Tips How To Make a Text Adventures - Tokenize String Example - Learn To Code

Started by kevin, September 26, 2022, 11:15:55 PM

Previous topic - Next topic

kevin

 Tips How to make a Text Adventure - Tokenize String Example - Learn To Code


    This code translate the INPUT text from the player into a list of tokens.  These tokens will be either WORDS /  NUMBERS or any special characters we want to allow.  Everything else gets ignored.  

     The benefit of a such a model is we can simplify the users input by remove unwanted spaces / tabs or capitulations from the input data boiling down to the stuff we actually care about.  Which is what is the player trying to get their character(s) to do.  







PlayBASIC Code: [Select]
   InputString$="Pick up   shovel & pick   and bounce ball 1000 times"

// This aray we'll place each word into
Dim Words$(256)

// Token will either be ASC values of characters we accept
// or WORD tokens.
Dim Tokens(256)

InputStringSize = len(InputString$)

for LP =1 to InputStringSize

ThisLetter= asc(mid$(InputString$,lp,1))

WHAT IS ASKED
Reproduce the part of the tokenizing post that starts at the words "Tips How To Make a Text Adventures" and ends after "else gets ignored.", keeping every character unchanged.

RECORDED DATA
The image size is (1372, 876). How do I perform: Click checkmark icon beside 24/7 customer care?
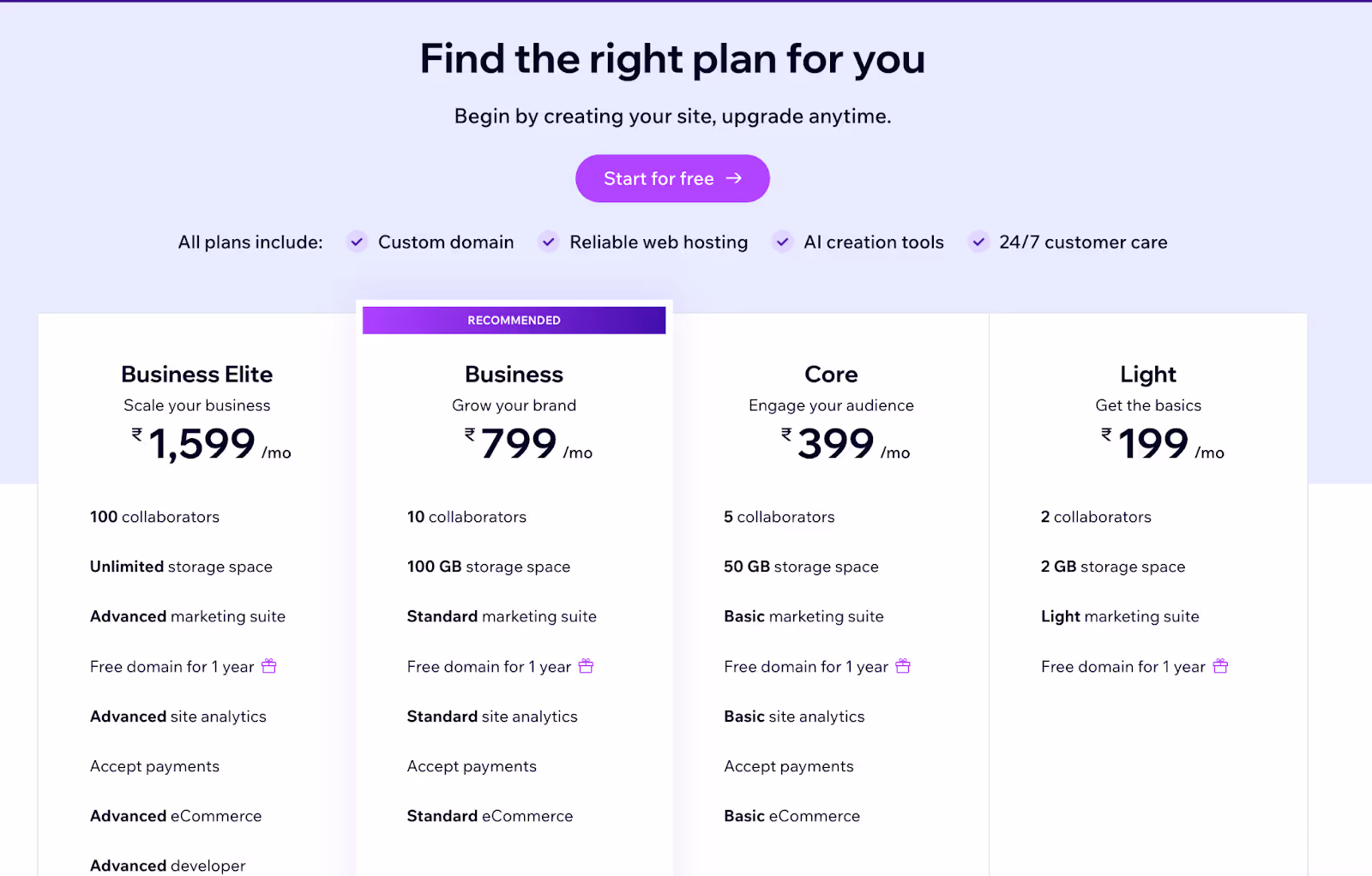tap(978, 242)
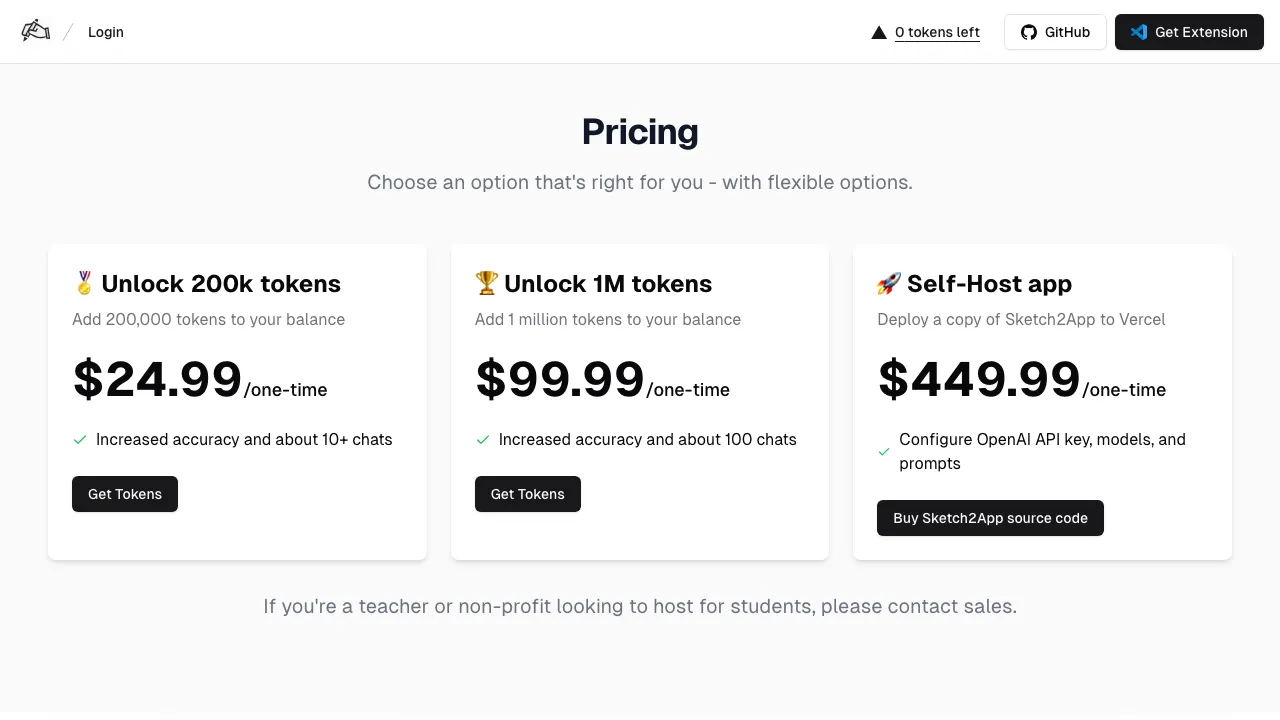Open the 0 tokens left link
Viewport: 1280px width, 720px height.
click(x=937, y=32)
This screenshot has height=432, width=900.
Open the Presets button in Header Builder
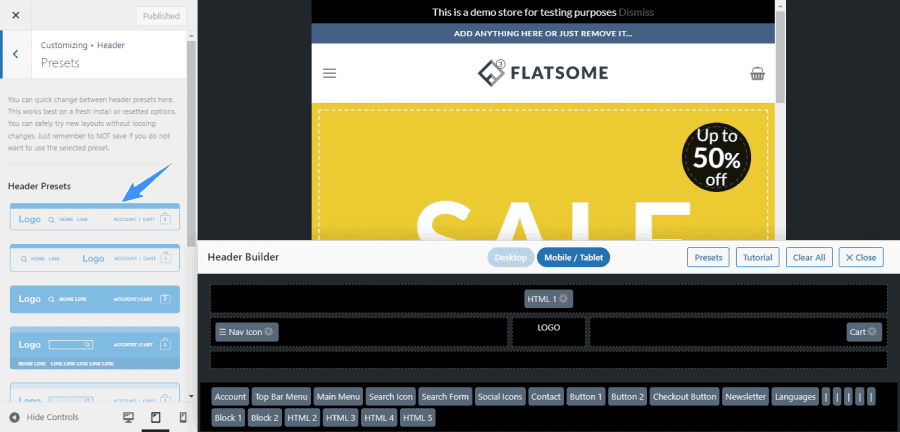[x=708, y=258]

WRITTEN REPLY
Tips How To Make a Text Adventures - Tokenize String Example - Learn To Code

Started by kevin, September 26, 2022, 11:15:55 PM

Previous topic - Next topic

kevin

 Tips How to make a Text Adventure - Tokenize String Example - Learn To Code


    This code translate the INPUT text from the player into a list of tokens.  These tokens will be either WORDS /  NUMBERS or any special characters we want to allow.  Everything else gets ignored.